* _ACTIVITY LIST_:
[1] Return the election passage word for word from "The lead-up to" to "major poll issue.".
[2] According to the election passage, what did the Trinamool question about the Narada sting footage?

* _DOCUMENT PASSAGE_:
----

The verdict was particularly disappointing for the Left Front, the state's rulers for 34 years at a stretch from 1977 to 2011. Front major Communist Party of India-Marxist (CPI-M), which had taken the lead in cobbling togerher the alliance with the Congress even at the cost of annoying some decades-old Left Front partners, failed to arrest its journey downhill that had started in the twilight years of the Left rule.

What rubbed salt into the comrades' wounds was the fact that they had to cede the principal opposition status to the Congress, despite having contested the lion's share of the 294 elected seats in the 295-member house (one member is nominated).

The lead-up to the polls was marred by a low-level of political discourse as many of the speakers from various parties were caught in television grabs issuing life threats to opponents, using indecent language and invectives and even threatening the administration and the police.

The Narada sting footage, which purportedly showed Trinamool leaders, including ministers, MPs, state lawmakers and party office-bearers, accepting bundles of cash in exchange of a promise to give lucrative contracts to a fictitious company, hit the public domain in the midst of the hurly-burly of campaigning and immediately generated a big political storm. While the Trinamool questioned the genuineness of the footage, the opposition parties made the "revelations" a major poll issue.

----

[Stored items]
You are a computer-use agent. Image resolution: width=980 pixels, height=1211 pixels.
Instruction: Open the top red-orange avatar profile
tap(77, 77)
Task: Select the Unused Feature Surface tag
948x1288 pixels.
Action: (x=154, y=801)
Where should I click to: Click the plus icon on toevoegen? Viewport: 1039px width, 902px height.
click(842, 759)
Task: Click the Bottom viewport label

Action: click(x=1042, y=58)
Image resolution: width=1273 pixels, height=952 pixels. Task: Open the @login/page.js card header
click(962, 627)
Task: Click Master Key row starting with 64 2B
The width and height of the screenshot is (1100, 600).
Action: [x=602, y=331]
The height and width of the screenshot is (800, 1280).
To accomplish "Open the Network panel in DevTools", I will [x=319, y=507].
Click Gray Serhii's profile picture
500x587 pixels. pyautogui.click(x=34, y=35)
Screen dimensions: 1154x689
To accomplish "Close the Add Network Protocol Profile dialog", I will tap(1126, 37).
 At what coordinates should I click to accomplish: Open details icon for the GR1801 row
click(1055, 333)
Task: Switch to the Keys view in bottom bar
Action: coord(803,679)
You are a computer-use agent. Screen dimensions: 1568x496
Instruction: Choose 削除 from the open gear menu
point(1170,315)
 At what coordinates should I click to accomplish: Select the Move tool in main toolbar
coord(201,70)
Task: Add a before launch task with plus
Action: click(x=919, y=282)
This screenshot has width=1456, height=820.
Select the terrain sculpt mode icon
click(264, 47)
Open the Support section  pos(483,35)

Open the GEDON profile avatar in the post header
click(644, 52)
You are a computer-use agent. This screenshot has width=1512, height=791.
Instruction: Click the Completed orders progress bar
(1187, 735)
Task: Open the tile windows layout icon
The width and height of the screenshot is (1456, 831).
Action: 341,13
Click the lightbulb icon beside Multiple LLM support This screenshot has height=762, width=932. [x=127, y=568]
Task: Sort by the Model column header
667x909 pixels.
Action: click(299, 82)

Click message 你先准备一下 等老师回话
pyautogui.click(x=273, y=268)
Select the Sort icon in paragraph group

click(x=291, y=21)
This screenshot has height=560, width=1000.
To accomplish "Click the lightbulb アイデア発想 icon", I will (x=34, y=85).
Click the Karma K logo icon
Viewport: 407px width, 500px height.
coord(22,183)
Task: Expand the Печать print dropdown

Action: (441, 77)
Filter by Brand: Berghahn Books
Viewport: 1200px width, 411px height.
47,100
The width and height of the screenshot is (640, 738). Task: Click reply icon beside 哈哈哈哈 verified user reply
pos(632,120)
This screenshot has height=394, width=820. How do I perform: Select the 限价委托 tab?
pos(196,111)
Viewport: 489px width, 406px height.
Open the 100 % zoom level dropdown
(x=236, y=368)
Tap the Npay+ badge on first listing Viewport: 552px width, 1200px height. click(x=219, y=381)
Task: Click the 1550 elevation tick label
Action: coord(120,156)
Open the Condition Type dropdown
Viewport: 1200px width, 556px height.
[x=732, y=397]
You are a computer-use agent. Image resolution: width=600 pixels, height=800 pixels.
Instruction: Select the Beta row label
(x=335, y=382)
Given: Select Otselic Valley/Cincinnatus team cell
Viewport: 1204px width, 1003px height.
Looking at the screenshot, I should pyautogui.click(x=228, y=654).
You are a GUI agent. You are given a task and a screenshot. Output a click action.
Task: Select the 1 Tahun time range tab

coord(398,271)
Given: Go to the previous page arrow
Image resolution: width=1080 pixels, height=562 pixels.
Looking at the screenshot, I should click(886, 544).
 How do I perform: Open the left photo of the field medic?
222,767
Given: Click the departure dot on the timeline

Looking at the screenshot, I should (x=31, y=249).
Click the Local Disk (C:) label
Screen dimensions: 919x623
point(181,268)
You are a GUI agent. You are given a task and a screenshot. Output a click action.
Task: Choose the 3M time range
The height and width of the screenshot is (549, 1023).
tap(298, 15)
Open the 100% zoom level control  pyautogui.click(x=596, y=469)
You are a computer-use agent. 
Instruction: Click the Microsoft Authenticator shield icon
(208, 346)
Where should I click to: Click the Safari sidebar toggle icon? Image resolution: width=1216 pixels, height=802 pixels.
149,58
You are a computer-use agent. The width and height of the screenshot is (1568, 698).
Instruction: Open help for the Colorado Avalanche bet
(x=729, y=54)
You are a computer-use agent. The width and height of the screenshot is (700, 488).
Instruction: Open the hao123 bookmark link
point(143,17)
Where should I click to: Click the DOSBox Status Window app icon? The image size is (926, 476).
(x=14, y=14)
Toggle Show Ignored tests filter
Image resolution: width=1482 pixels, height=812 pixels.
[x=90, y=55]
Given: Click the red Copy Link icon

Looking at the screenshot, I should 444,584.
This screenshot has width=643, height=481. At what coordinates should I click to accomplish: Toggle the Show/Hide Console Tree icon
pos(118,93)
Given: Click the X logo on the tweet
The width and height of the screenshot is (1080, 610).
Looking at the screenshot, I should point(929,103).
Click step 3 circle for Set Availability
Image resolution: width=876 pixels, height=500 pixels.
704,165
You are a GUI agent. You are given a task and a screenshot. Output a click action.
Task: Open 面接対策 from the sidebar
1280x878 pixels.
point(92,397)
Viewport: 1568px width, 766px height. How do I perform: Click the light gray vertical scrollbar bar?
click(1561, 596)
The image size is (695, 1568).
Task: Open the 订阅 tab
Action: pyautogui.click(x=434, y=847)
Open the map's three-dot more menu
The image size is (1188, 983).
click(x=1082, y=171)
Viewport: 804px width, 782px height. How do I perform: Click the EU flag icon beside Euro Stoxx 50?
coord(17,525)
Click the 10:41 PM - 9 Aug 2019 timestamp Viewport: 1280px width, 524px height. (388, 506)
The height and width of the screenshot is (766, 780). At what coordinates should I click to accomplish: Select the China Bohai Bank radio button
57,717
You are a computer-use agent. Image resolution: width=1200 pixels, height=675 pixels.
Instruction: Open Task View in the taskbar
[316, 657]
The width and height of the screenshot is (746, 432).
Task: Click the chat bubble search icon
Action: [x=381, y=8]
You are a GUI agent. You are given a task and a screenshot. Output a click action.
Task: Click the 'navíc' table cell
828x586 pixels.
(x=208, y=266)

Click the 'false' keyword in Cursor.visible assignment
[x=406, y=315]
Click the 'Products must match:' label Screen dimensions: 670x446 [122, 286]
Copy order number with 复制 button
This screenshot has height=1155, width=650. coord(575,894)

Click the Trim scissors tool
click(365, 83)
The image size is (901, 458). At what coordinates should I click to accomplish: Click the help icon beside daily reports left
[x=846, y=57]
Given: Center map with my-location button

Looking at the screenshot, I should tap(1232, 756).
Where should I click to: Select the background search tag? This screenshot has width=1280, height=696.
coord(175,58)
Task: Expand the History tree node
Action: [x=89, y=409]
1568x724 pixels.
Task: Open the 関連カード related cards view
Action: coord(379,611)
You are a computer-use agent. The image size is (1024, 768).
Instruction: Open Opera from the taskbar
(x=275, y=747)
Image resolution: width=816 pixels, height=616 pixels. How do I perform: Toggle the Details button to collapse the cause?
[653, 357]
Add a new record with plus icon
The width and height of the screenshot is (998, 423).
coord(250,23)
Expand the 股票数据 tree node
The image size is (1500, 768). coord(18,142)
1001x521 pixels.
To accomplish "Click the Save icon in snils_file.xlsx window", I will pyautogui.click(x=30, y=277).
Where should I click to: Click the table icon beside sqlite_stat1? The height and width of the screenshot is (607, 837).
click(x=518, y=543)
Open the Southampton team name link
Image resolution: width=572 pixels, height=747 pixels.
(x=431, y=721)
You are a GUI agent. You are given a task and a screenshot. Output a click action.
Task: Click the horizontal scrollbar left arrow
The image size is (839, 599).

----

* _EXPECTED OUTPUTS_:
[1]
The lead-up to the polls was marred by a low-level of political discourse as many of the speakers from various parties were caught in television grabs issuing life threats to opponents, using indecent language and invectives and even threatening the administration and the police.

The Narada sting footage, which purportedly showed Trinamool leaders, including ministers, MPs, state lawmakers and party office-bearers, accepting bundles of cash in exchange of a promise to give lucrative contracts to a fictitious company, hit the public domain in the midst of the hurly-burly of campaigning and immediately generated a big political storm. While the Trinamool questioned the genuineness of the footage, the opposition parties made the "revelations" a major poll issue.

[2] The genuineness of the footage.